This cannot be correct if Y is defined to be factor income in terms of
cash flow, that is to say, in terms of purchasing power placed into
the hands of final consumers.
[Clifford Poirot]
This definition *must* be true, or you simply disagree with the
terms as defined and understood in common usage among economists. That is to
say, you do not accept standard and conventional forms of national income
accounts. A critique of national income accounting would certainly be
relevant, but I feel that the burden is on you to specify how and why you
develop this critique.
----------
A point of clarification: I take it from this that you accept that
the statement "Y is defined to be factor income in terms of cash
flow, that is to say, in terms of purchasing power placed into
the hands of final consumers" is correct.
Yes?
----------
[Clifford Poirot]
...To Keynes, equilibrium was a condition where all the incentives
were to continue on.
----------
Whatever that means.
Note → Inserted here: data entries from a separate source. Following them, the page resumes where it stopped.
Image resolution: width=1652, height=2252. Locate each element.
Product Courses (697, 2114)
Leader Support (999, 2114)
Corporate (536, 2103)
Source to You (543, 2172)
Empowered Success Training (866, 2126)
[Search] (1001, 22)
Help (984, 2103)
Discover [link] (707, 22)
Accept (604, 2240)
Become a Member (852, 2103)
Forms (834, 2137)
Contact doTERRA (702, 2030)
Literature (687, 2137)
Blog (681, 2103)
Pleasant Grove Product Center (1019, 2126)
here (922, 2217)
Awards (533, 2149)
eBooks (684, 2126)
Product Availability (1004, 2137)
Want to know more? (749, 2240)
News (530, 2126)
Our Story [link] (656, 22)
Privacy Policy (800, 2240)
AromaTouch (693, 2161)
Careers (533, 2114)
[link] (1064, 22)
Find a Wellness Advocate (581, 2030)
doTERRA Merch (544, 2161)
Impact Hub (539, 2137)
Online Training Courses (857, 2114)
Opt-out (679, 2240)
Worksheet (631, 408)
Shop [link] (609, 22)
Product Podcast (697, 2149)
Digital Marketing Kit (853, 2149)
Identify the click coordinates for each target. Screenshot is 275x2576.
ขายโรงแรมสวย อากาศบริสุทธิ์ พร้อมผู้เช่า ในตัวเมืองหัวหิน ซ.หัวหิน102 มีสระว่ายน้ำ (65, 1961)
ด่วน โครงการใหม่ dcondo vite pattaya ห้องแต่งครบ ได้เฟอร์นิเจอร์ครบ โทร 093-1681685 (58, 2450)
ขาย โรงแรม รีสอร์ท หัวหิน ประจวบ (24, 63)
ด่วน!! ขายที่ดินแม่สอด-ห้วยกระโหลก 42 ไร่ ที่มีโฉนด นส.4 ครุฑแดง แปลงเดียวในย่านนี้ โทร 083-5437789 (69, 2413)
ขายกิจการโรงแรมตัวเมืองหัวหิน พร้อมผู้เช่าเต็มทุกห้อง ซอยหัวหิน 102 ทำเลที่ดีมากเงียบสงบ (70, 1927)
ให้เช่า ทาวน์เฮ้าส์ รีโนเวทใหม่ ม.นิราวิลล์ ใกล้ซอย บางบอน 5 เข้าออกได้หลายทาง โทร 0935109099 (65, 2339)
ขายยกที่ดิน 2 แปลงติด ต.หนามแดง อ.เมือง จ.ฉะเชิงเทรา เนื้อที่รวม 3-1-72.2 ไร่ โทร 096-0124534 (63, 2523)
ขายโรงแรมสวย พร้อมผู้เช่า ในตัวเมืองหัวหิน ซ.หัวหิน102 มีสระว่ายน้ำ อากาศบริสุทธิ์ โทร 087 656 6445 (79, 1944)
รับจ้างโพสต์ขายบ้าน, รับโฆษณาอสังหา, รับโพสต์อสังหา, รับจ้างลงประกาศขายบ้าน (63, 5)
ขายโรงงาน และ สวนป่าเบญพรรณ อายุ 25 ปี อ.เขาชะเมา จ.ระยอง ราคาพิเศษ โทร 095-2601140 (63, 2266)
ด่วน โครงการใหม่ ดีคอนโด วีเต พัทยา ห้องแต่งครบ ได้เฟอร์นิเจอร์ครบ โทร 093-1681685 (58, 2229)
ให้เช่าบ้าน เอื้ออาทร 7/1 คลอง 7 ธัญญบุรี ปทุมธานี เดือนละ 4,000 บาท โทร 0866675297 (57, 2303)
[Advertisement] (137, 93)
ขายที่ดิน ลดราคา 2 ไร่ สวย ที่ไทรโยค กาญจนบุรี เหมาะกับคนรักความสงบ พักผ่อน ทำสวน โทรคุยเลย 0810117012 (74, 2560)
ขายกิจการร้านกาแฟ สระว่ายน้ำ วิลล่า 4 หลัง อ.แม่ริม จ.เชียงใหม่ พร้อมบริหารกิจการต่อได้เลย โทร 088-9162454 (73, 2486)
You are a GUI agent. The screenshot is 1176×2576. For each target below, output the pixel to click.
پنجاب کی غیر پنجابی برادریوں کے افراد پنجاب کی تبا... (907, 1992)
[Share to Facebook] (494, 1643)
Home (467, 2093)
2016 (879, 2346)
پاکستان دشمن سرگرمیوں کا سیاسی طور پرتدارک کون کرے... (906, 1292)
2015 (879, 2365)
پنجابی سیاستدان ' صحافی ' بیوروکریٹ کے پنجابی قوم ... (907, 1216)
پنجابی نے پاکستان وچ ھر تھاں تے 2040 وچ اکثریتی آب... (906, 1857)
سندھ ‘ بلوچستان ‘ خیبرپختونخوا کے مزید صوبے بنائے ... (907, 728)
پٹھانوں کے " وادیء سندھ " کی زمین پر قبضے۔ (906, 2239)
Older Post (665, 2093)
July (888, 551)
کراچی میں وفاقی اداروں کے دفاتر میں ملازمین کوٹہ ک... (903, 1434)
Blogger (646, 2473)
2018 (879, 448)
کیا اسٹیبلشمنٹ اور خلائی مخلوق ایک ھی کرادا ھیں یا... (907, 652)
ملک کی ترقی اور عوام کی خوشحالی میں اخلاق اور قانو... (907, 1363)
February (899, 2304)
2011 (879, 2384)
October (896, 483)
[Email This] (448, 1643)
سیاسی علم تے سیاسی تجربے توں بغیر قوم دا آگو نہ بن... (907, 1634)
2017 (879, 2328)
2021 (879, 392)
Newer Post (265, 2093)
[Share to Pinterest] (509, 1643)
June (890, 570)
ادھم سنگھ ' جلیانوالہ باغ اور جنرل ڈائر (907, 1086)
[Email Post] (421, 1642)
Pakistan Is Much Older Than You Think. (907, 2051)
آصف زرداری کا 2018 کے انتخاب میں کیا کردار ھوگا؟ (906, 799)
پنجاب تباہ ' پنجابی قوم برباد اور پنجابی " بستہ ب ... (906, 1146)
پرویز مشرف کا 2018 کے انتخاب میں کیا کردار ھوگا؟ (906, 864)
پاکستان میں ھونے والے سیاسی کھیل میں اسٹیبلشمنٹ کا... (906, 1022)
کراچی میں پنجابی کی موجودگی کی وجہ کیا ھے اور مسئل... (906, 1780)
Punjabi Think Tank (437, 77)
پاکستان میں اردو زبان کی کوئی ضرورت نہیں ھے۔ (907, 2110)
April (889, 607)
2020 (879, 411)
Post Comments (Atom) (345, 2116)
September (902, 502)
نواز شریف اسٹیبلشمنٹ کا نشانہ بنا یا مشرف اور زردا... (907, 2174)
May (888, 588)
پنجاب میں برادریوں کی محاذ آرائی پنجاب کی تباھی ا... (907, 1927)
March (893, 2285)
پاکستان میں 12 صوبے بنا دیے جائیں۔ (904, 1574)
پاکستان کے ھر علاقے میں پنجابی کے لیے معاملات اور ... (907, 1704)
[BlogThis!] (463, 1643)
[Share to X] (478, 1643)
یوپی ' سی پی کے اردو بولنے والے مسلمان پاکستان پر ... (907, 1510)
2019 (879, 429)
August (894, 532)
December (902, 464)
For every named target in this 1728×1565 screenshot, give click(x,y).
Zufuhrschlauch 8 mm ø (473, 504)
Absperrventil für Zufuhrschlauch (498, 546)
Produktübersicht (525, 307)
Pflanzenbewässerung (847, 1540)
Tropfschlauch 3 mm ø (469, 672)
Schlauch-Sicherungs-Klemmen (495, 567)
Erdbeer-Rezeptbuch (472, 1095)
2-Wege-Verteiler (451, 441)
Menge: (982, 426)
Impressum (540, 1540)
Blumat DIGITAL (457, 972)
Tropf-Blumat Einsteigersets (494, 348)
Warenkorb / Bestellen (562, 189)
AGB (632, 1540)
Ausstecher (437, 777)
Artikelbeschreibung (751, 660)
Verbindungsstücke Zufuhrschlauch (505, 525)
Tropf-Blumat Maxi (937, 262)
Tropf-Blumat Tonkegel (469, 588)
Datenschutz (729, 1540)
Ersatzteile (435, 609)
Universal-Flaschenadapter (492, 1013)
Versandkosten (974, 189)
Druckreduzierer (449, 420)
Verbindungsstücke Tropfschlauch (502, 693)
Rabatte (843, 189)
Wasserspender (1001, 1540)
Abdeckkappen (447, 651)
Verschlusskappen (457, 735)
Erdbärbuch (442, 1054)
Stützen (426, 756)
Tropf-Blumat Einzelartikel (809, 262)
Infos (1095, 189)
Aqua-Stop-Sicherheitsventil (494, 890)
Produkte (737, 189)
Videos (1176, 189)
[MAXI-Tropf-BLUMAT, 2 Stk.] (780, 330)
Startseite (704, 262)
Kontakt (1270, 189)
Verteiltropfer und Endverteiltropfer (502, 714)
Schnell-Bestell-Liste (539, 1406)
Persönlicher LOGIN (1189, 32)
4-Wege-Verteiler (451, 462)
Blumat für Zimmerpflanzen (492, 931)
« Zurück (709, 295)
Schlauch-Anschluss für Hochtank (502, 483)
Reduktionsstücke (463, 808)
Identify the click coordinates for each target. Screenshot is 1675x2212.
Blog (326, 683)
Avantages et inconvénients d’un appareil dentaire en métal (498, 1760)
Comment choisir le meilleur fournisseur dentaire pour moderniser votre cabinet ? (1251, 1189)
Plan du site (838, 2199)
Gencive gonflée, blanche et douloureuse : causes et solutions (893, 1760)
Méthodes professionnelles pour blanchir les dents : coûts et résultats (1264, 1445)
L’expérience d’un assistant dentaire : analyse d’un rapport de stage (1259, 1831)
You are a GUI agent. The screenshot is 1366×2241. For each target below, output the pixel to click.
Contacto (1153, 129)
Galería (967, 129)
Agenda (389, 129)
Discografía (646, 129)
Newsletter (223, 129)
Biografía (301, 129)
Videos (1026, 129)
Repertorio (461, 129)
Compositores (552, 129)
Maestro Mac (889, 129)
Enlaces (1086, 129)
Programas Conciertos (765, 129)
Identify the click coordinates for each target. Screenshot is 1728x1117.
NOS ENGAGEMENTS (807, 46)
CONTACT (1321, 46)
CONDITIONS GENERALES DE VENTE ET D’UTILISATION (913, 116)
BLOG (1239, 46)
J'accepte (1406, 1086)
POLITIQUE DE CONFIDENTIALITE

You said before that "in equilibrium" Y = AE, Y
= C + I, S = I, etc.
If, however, investing and saving are actually two totally different
processes, it would be expected that they could never be equal even in
the financial sense, expect by pure chance. If they are two different
processes, they cannot be countervailing forces within the same
process. I think it is a fallacy to regard them as such.
I tried to show that in the financial (cash flow) sense the
instantaneous difference between increasing firms sector spending
(which might be termed investment) and the reflux from that spending
is accumulation to debt, not savings. It is true that difference also
equals accumulation to cash balances. But if those balances are
needed to conduct day to day transactions between paychecks, for
example, it can hardly be said that they "equal" savings in the sense
that the process of saving is defined in ordinary dictionaries. It
is simply the mechanical consequence of spending.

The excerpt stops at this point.